> Excerpt
↓↓↓
The Fifth Circuit’s balancing test was derived largely from Hochstadt, in which the court discussed at length the interests and rights of both the employee and employer. The court in Hochstadt recognized that while an employee has a right to express his opposition to unlawful employment practices, “an employee does not enjoy immunity from discharge for misconduct merely by claiming that at all times she was” merely “opposing” discriminatory practices. 545 F.2d at 230. On the one hand, the court wrote, an employer’s “[m]anagement prerogatives ... are to be left undisturbed to the greatest extent possible (so that) [ijnternal affairs of employers ... must not be interfered with except to the limited extent that correction is required in discrimination practices.” Id. (quoting Additional views on H.R. 7152, U.S.Code Cong. & Admin. News, p. 2516) (88th Cong., 2d Sess., 1964). “ ‘On the other hand, [Title VII] clearly does protect an employee against discharge for filing complaints in good faith before federal and state agencies and for registering grievances through channels appropriate in the particular employment setting.’ ” Id. at 230-31. “It is less clear,” the court wrote, “to what extent militant self-help activity falling between these two poles, such as particular types of on-the-job opposition to alleged discrimination, vociferousness, expressions of hostility to an employer or superior and the like, are protected.” Id.

The court concluded that in the end, in determining whether an employee’s conduct went “too far,” courts must apply a rule of reason, taking into consideration both the purpose of the Act to protect persons reasonably engaging in opposition activity and the employer’s interests and “management prerogatives.” Id.; id. at 232 (“[I]n determining whether conduct is protected opposition, a court must balance the setting in which the activity arises and the interests and motivations of both employer and employee.”); see also Rollins, 868 F.2d at 401 (“[T]o qualify for the protection of the statute, the manner in which an employee expresses her opposition to an allegedly discriminatory employment practice must be reasonable. This determination of reasonableness is made on a case by case basis by balancing the purpose of the statute and the need to protect individuals asserting their rights thereunder against an employer’s legitimate demands for loyalty, cooperation and a generally productive work environment.”).

As an example of a case in which this type of balancing had occurred, the court in Hochstadt cited EEOC v. Kallir, Philips, Ross, Inc., 401 F.Supp. 66 (S.D.N.Y.1975), in which the plaintiff was discharged for discreetly obtaining from a customer of her employer a written description of her job which had been requested by the New York City Commission on Human Rights during its investigation of the employee’s charge of sex discrimination. In holding that the employee’s activity was protected, the court had noted that her action in soliciting the information had no effect on her employer’s relationship with its customer, and that the employee not only had a legitimate purpose for obtaining this information as she needed it to pursue her claim but that her actions were circumspect (she asked the customer’s employee from whom she sought the information because she had filed charges to keep her claim confidential). Kallir, Philips, Ross, Inc., 401 F.Supp. at 72.
↑↑↑
> Information provided
↓↓↓
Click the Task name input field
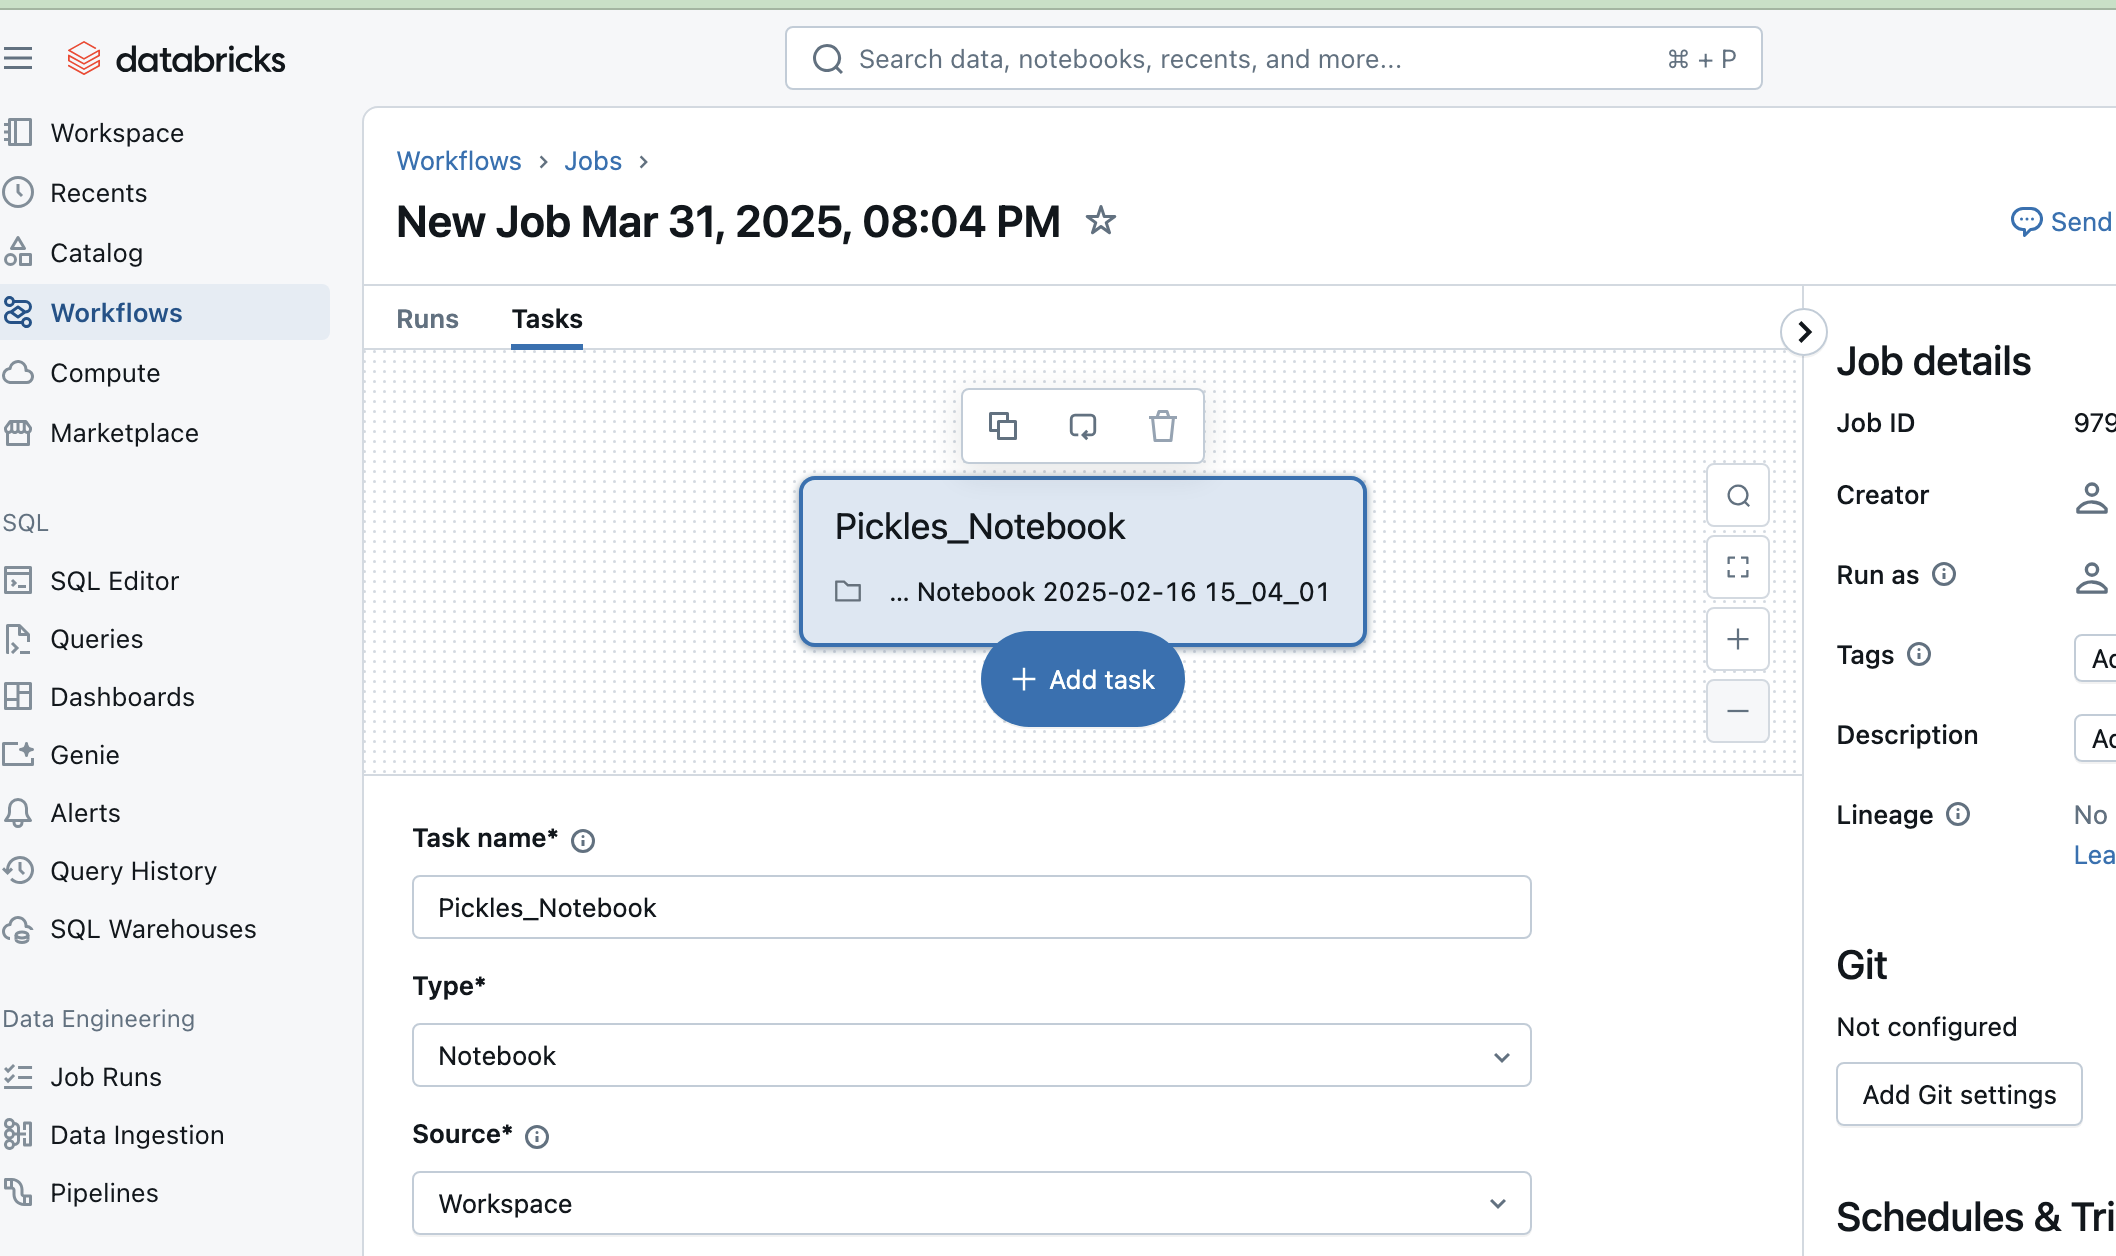[x=971, y=908]
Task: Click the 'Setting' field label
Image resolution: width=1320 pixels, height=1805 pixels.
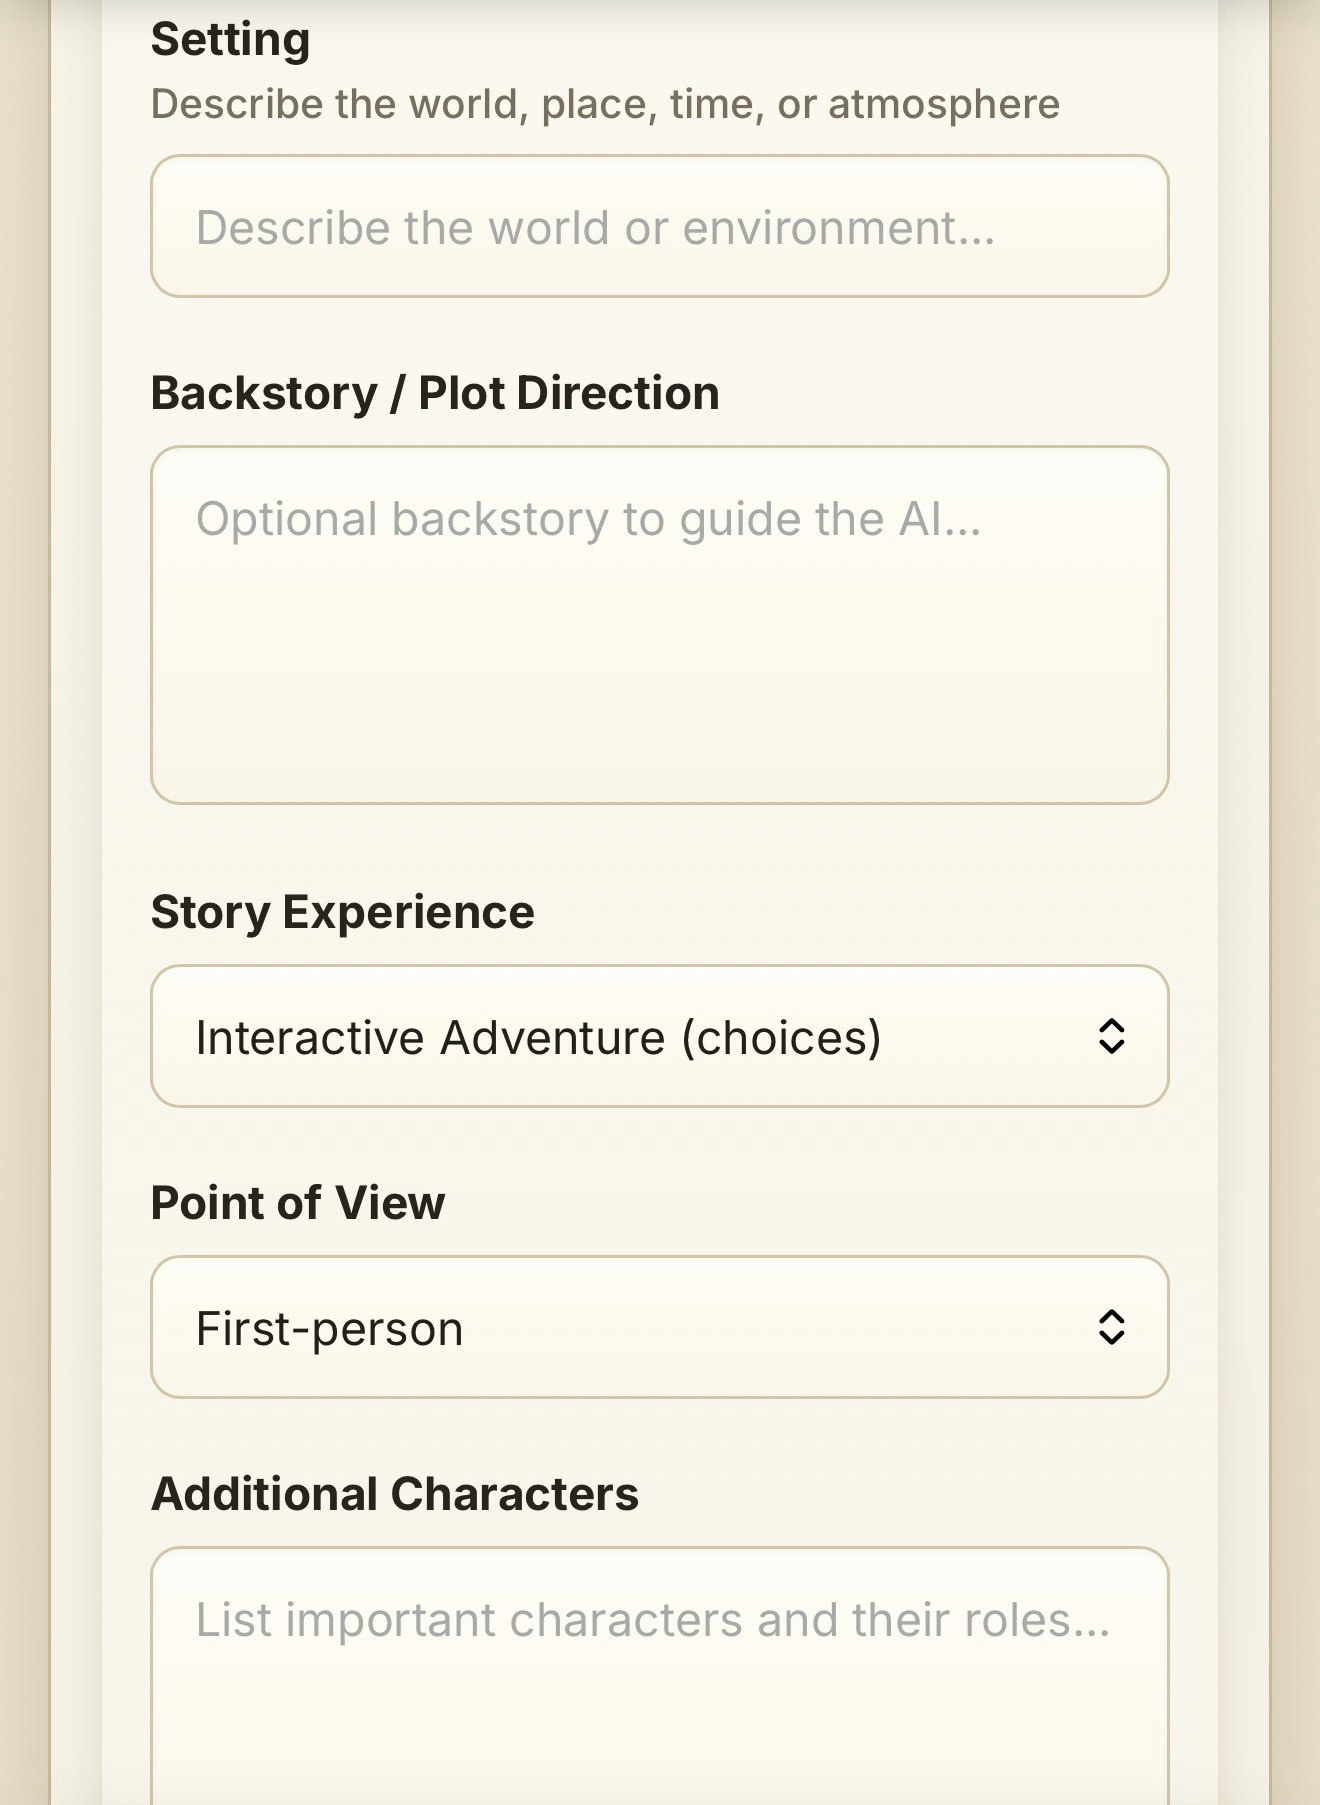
↑↑↑
> Written tasks
a) In the excerpt on the Hochstadt balancing test, which body had requested the written job description that the employee in Kallir obtained from a customer?
b) Decide whether each statement agrees with the excerpt on the Hochstadt balancing test, and quote the words that settle each one: (i) The Fifth Circuit's balancing test came mostly from Hochstadt. (ii) In Kallir, the employee's request for information hurt her employer's relationship with its customer. (iii) According to Rollins, the reasonableness of an employee's opposition is judged by one fixed rule for every case.
c) Pick up the excerpt on the Hochstadt balancing test after its final sentence and continue it.

> Final results
a) The New York City Commission on Human Rights.

b)
(i) Yes: "The Fifth Circuit’s balancing test was derived largely from Hochstadt"
(ii) No: "her action in soliciting the information had no effect on her employer’s relationship with its customer"
(iii) No: "This determination of reasonableness is made on a case by case basis"

c)
Another case cited by the court in Ho-chstadt was similar to this one in that the employer admitted that its decision to discharge the employee was based in part on her frequent complaints of underpayment. In Ammons v. Zia Co., 448 F.2d 117 (10th Cir.1971), the discharged employee had a long history of complaining that her low salary was based on her sex. While this was a factor in the discharge decision, the employer denied that the underlying allegation of sex discrimination influenced its decision. The appellate court declined to disturb the district court’s finding that “(p)laintiff was discharged because of a series of incidents, not related to her sex... .’’Id. at 121.

In the court’s opinion, Blackhawk has established beyond dispute that Burns was discharged, not simply because he complained that he was not being properly compensated for overtime hours, which he had done for years, but because of the unreasonable manner in which he complained. In a nutshell, there came a point when he went “too far.”

It is undisputed that Burns complained repeatedly over a period of five years to Blackhawk, starting from the day he received his first paycheck, that Blackhawk was not paying him time-and-a-half for overtime as he insisted was required by the FLSA. There finally came a time when Moorehead, Blackhawk’s president, told him that she was through discussing the issue with him and to drop the matter. At that point, his reasonable options were to either stop complaining or to file a complaint with the Department of Labor. See Hochstadt, 545 F.2d at 231 (noting that an employee who feels that his employer has violated his rights “may pursue specific state and federal legal remedies for discrimination and need not rely on vigorous internal action directed against the employer”). Only when Burns persisted in complaining and went outside the company, against Moorehead’s instruction, and complained to FedSource, Blackhawk’s direct customer, and to the Navy, Black-hawk’s indirect customer, that Blackhawk was not paying him in accordance with the FLSA, did Blackhawk finally take action against him. Blackhawk submits that it was amply justified in discharging him under the circumstances.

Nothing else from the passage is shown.